Task data:
%%

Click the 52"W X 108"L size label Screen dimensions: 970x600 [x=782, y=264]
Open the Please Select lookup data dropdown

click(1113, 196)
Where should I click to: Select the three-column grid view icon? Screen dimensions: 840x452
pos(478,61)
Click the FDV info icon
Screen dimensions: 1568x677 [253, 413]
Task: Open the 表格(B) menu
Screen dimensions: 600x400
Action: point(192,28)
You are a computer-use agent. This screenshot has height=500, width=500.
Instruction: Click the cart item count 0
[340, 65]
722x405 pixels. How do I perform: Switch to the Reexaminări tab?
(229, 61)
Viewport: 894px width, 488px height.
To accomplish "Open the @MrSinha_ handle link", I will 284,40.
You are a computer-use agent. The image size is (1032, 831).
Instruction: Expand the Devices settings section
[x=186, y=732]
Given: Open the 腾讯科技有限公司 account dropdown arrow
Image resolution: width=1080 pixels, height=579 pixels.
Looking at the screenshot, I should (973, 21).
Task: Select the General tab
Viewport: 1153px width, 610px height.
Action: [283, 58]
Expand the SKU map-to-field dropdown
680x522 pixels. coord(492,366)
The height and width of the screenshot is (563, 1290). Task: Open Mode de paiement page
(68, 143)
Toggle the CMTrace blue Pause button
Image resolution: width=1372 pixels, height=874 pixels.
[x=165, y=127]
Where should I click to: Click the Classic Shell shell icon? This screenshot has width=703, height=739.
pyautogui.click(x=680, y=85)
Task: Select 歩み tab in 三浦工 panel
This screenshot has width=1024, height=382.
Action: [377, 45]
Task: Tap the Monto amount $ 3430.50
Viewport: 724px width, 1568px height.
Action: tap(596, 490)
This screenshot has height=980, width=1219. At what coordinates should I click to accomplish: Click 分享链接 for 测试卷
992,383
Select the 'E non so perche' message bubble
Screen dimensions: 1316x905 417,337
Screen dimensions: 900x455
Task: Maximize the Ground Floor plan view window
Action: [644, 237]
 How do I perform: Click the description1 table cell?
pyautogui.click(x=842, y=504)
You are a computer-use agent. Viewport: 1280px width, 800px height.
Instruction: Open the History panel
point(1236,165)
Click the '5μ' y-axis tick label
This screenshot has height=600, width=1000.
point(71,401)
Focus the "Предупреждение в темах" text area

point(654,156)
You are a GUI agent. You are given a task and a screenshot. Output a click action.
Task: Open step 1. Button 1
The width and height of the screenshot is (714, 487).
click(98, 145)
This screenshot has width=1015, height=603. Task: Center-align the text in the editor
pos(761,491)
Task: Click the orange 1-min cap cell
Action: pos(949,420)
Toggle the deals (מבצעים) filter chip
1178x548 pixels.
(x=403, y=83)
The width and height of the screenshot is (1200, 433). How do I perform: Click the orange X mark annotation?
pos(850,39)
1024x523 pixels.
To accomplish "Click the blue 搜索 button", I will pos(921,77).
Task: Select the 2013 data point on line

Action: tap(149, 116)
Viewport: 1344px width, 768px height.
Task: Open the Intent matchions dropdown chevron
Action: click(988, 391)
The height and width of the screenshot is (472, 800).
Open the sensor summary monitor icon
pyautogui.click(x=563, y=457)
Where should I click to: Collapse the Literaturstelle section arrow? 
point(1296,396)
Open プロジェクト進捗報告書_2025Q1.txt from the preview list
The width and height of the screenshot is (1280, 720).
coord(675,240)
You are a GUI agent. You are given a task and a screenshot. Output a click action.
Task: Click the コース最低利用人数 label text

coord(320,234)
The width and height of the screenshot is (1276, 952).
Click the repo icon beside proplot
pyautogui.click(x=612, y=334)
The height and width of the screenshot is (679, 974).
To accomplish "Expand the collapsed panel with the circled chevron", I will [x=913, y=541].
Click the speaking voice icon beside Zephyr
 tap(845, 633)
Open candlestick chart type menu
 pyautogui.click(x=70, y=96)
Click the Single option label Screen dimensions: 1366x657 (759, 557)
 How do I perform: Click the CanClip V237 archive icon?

%%

Work to be completed:
Where the line holding "How do I perform: Click the description1" appears in the listing above, start reproducing exactly, and end with the line holding "Open プロジェクト進捗報告書_2025Q1.txt from".

Answer for this exercise:
 How do I perform: Click the description1 table cell?
pyautogui.click(x=842, y=504)
You are a computer-use agent. Viewport: 1280px width, 800px height.
Instruction: Open the History panel
point(1236,165)
Click the '5μ' y-axis tick label
This screenshot has height=600, width=1000.
point(71,401)
Focus the "Предупреждение в темах" text area

point(654,156)
You are a GUI agent. You are given a task and a screenshot. Output a click action.
Task: Open step 1. Button 1
The width and height of the screenshot is (714, 487).
click(98, 145)
This screenshot has width=1015, height=603. Task: Center-align the text in the editor
pos(761,491)
Task: Click the orange 1-min cap cell
Action: pos(949,420)
Toggle the deals (מבצעים) filter chip
1178x548 pixels.
(x=403, y=83)
The width and height of the screenshot is (1200, 433). How do I perform: Click the orange X mark annotation?
pos(850,39)
1024x523 pixels.
To accomplish "Click the blue 搜索 button", I will pos(921,77).
Task: Select the 2013 data point on line

Action: tap(149, 116)
Viewport: 1344px width, 768px height.
Task: Open the Intent matchions dropdown chevron
Action: click(988, 391)
The height and width of the screenshot is (472, 800).
Open the sensor summary monitor icon
pyautogui.click(x=563, y=457)
Where should I click to: Collapse the Literaturstelle section arrow? 
point(1296,396)
Open プロジェクト進捗報告書_2025Q1.txt from the preview list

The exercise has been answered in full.